Selected Poems by Margaret Jeune - Reviewed by Alessia Belsito-Riera | Regional News Connecting Wellington

Selected Poems by Margaret Jeune

Written by: Margaret Jeune

HeadworX Publishers

Reviewed by: Alessia Belsito-Riera

Margaret Jeune’s Selected Poems is written memory of a life; this compilation is particularly poignant and intriguing as it follows Jeune from her earliest poems as a naive starry-eyed youth to a girl in love with life and lovers, heartbroken and bitter at times, angry at the world’s injustice, but also her hopefulness and admiration of simple beauty and pleasures as she transitions into the later stages of life. Her life is laid out bare, vulnerable and exposed.

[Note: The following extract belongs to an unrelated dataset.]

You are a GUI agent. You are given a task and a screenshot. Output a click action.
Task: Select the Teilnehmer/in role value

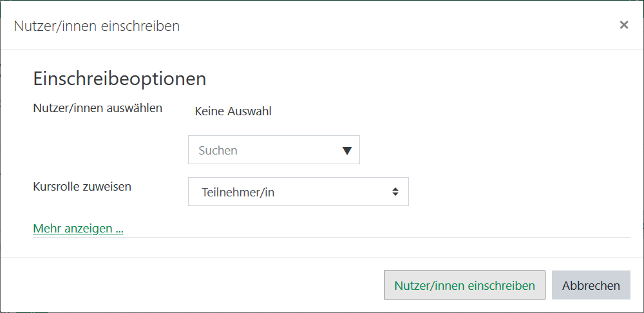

Jeune is fiercely political and socially conscious. Lawn Cemetery criticises bureaucracy: “such a tidy, circumspect piece of dirt … souls confined rows of unwilling neighbors all duly labelled and processed.” Sexism, consumerism, and climate change are similarly critiqued in other poems. Jeune recognises and embodies a sense of responsibility and duty each of us should have for our own world, but also for the future generations. In her poem Legacy, she writes: “your legacy is meaningful and in the course of time will be seen to be hugely significant.”

In her own words, Jeune’s poetry is “about waking up to yet another day… about dashed hopes and unmet expectations… it’s a reality check and it’s about being human” (The Suburban Bubble 175).

Her poetry is humble, sometimes playful, often abrupt, incredibly self-aware, and most importantly, mundane. But mundane in the most positive sense of the word. Her poems are the poems of the everyday; they capture little moments in time. Selected Poems is a diary of a life, with chapters and footnotes, regrets and celebrations; and though the diary is specifically Jeune’s, with each poem you feel as though you are reading from a page of your own life.

Whether she writes of heartbreak or McDonald’s, death or waitressing, broad social commentary or the loneliness and surreality of our 2020 lockdown, Jeune simply and succinctly captures life. Her own of course, but also yours, or mine, or theirs, rendering all lives ours; uniting us all through the beautiful, mundane, extraordinary, human condition.